幼い頃から、クリスマスにしか働かないじーさんの存在を信じ続け、小学5年生になった今でもその信じる心は健在だ。

毎年12月になると、部屋をクリスマス仕様に模様変えをし、ツリーを飾り、そして、枕元には靴下とサンタクロースへの手紙を律儀に用意している。
クリスマスの一週間前には既に当日の様な準備が完了していた。

「サンタさん、まだかな〜?あわてんぼうさんかもしれないから、いつでも来れるようにしとかないとねっ!」
「ははっ、まだ一週間あるぞ?」

毎年繰り返される兄妹の会話。

それは例年とあまり変わりが無く、だから俺は、クリスマスという親の財布を軽くしてしまう一大イベントは普通に過ぎて行くばかりだと思っていた。


のだが。



12月24日。

昨日、父さんは急な出張の為、東京へと飛んだ。
今年は母さんが頑張るのか、などと思っていたら。
午前11時。
我が家に一本の電話が入った。

「はい、もしもし―――え?うん……分かった。すぐにそっちに向かうから。
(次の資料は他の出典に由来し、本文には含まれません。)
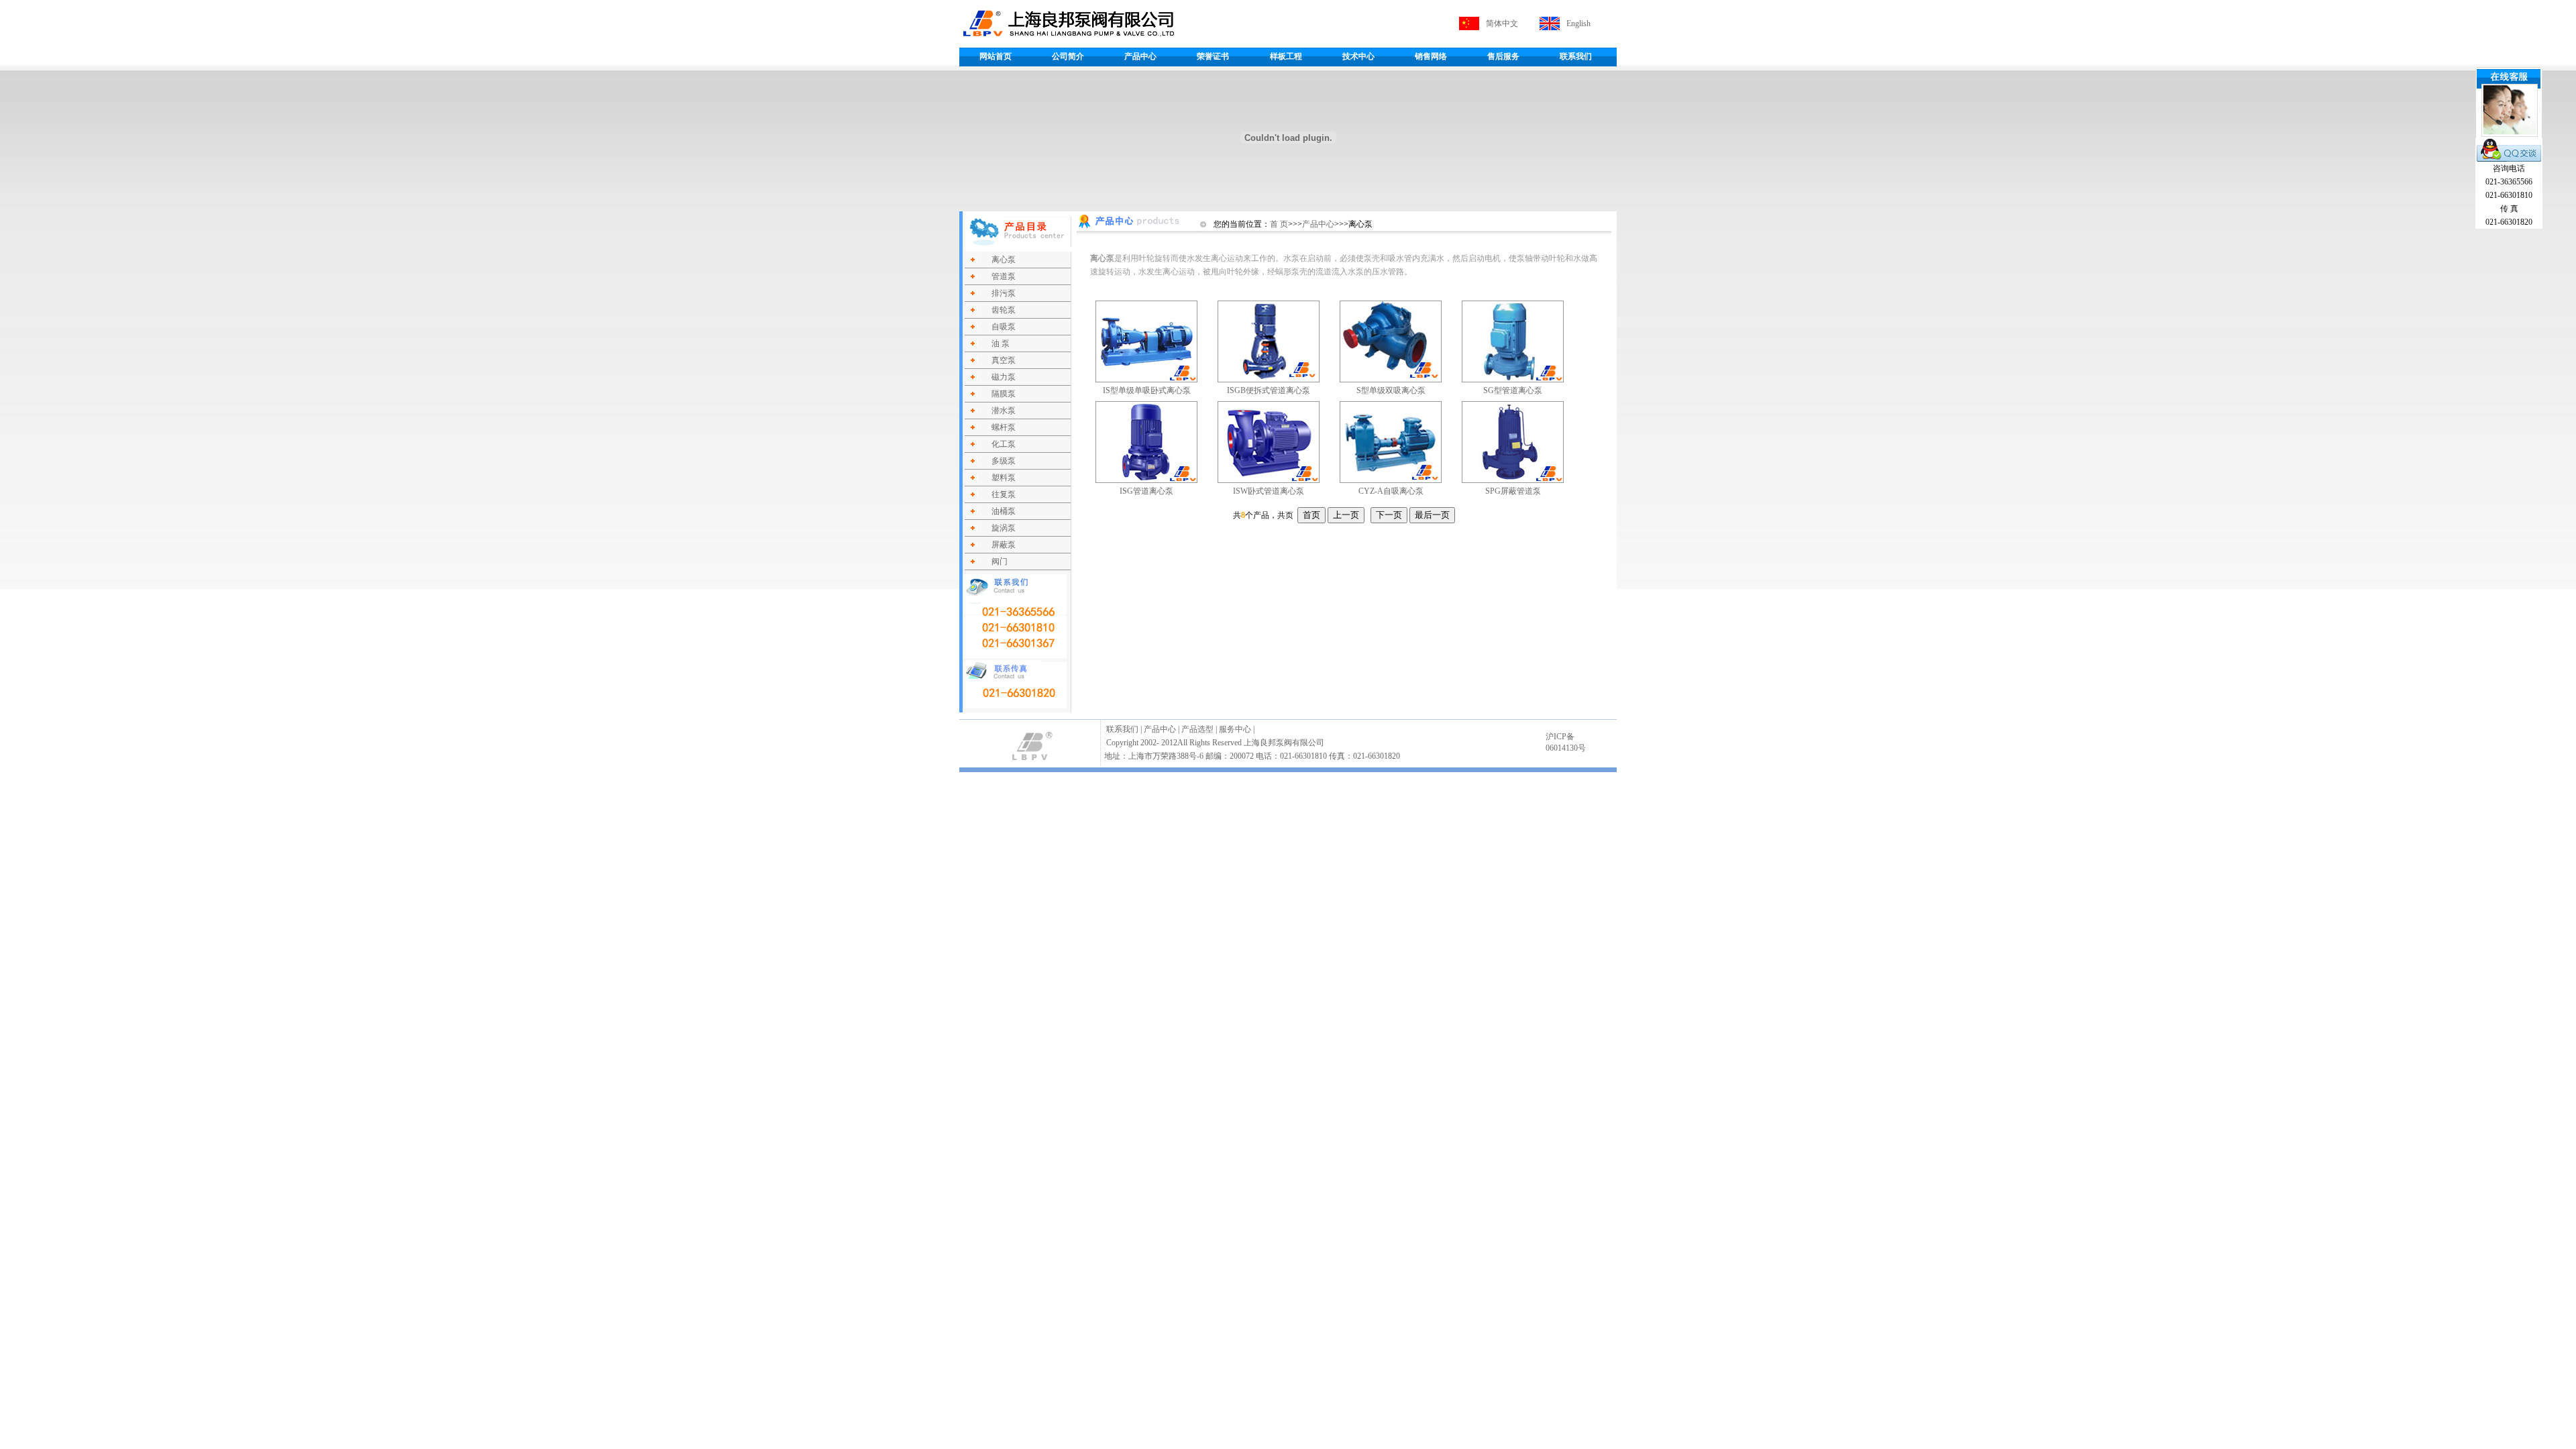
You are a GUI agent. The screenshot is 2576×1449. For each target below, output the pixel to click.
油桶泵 (1003, 511)
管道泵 (1003, 276)
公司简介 (1068, 56)
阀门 (999, 561)
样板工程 (1286, 56)
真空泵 (1003, 360)
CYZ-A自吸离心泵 (1391, 491)
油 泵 (1000, 343)
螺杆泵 (1003, 427)
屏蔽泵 (1003, 544)
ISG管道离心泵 (1146, 491)
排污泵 (1003, 293)
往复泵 (1003, 494)
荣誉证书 (1213, 56)
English (1578, 23)
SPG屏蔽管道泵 (1513, 491)
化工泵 (1003, 444)
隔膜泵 (1003, 393)
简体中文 (1502, 23)
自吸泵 (1003, 326)
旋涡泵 (1003, 528)
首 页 (1279, 224)
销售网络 (1431, 56)
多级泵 (1003, 461)
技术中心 (1358, 56)
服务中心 (1235, 729)
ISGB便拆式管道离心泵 (1268, 390)
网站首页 (995, 56)
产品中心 (1140, 56)
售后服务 (1503, 56)
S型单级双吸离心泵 (1391, 390)
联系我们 (1576, 56)
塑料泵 (1003, 477)
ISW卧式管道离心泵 (1268, 491)
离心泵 (1003, 259)
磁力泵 (1003, 377)
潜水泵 (1003, 410)
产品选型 (1197, 729)
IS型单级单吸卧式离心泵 (1147, 390)
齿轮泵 (1003, 310)
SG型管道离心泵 (1512, 390)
」

呑気な母さんに似合わない深刻な声がリビングに響く。
なんとなく状況を察した俺は、母さんに尋ねる。

「何か、あったのか……?」
母さんは、不安の色を帯びた溜息をつく。

「田舎のおばあちゃんが、ギックリ腰になったみたいなの……。で、今家には誰もいないみたいだから、ちょっとお母さんが行って来るわ。」
「あ、ああ……。お大事にって伝えておいてくれ。」
「うん……キョンくん、あのね、今日の夜の事なんだけど……」
「あ、ああ……分かってる。任せてくれ。」

俺が頷くと、母さんは急いで身支度をして出掛けて行った。

こんな経緯で、俺はサンタクロース役になったのだ。